I had an Onkyo receiver and would just get black screens as much as audio failures. I replaced it with a Sony Receiver and now get mostly audio failures.


----------



## aaronwt (Jan 31, 2002)

I don't use it much but it's still working fine here through my XBOnes. The TiVo output goes to an HDMI splitter. One output goes to the XBOne and one output goes to the receiver or video processor.


----------



## Mako (Sep 22, 2002)

So the problem seemed to be resolved for the last few months. I would rarely see the XBOX message saying that the set top box was disconnected. Within the last week it came back in full force.

Not only can I not try my old tricks to get the handsake to re-establish, but disconnecting the HDMI cable and reconnecting no longer works either. The only way I can get it back is to power down my TiVo Roamio and power it back up. Whatever updates just happened in the last week, it broke HDCP handshaking pretty hard.

This is obviously a huge pain in the ass. I don't know who carries the brunt of the fix for this, TiVo or XBOX, but they better fix this soon. I like running my cable through my XBOX, when it works.

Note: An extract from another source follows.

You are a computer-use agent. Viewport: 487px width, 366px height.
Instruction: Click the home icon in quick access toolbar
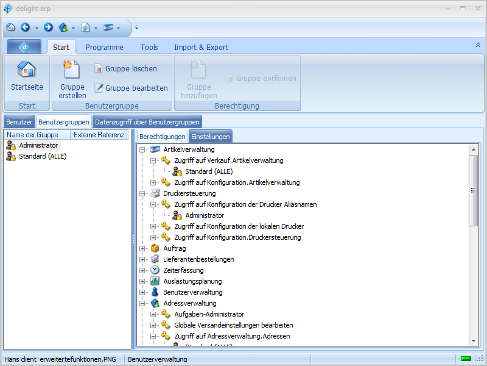point(10,27)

Thank you MPAA for requiring something as flaky as HDCP. If it were not for this stupid ****, we would not even be having this conversation.


----------



## gardiner (Oct 12, 2011)

I am having the same issue. I think it is related to this thread.

HDMI output temporarily stops
http://www.tivocommunity.com/tivo-vb/showthread.php?t=534989


----------



## Mako (Sep 22, 2002)

In the last week or so, every time I power up my entertainment system which includes XBOX One, the xbox displays the error message that my HDMI source is disconnected. It even goes so far to sometimes show that now HDMI is connected via the settings screen.

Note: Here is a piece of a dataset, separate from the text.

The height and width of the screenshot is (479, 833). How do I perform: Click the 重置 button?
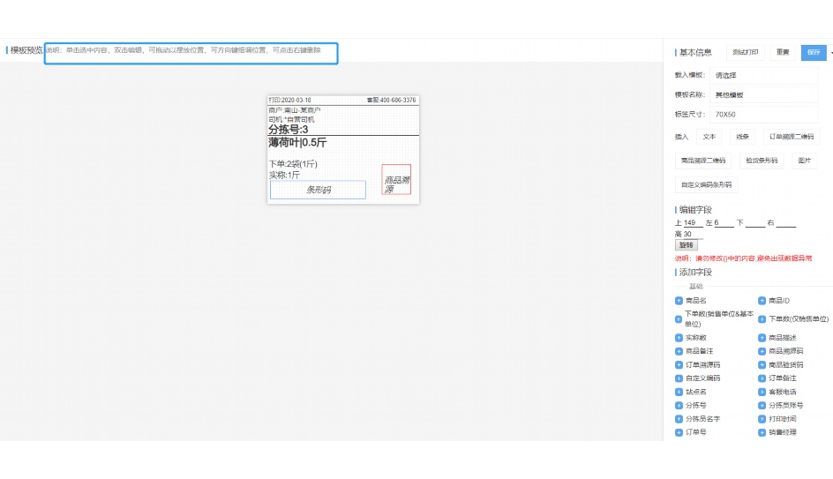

This SORT of thing used to happen periodically then it appears it was fixed for a few months, now it is hard down. The only way I can seem to restore the signal through HDMI is to unplug the my Roamio Pro and plug it back in.

It is EXTREMELY frustrating to say the least. Sounds like there was a TiVo update recently that may be causing this. They need to fix this ASAP. I am going to have to install a remote power switch on my Romio to hard reset it each time I want to watch TV.


----------



## BRiT wtfdotcom (Dec 17, 2015)

Try this trick to see if it works, if you have a smart remote control put the Tivo into Standby for 5 seconds then bring it out.

I am able to use my Logitech Harmoney remote and putting the Tivo Mini into standby and then hitting LiveTV I am able to get the xbox one to find the hdmi signal again without power cycling either of the devices.

I dont know how you could do this without a smart remote control that is able to send commands.

I have been having an issue with xbox one not detecting tv signal with tivo mini for quite some time now, since November 5, 2015 and have been reporting the issue to xbox beta dashboard program. I do not have the tivo mini hdmi issue if i completely remove the xbox from the setup.

Others have reported the same loss of hdmi tv signal on non tivo setups, such as Xfinity x1 set top boxes.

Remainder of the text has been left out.